§ **Task**
Extract every one of the following lines verbatim, with nothing omitted or altered.

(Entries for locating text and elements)
Begin
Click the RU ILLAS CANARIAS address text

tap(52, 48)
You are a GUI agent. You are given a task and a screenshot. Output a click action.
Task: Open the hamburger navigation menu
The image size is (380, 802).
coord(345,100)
End
§ **Written answer**
Click the RU ILLAS CANARIAS address text

tap(52, 48)
You are a GUI agent. You are given a task and a screenshot. Output a click action.
Task: Open the hamburger navigation menu
The image size is (380, 802).
coord(345,100)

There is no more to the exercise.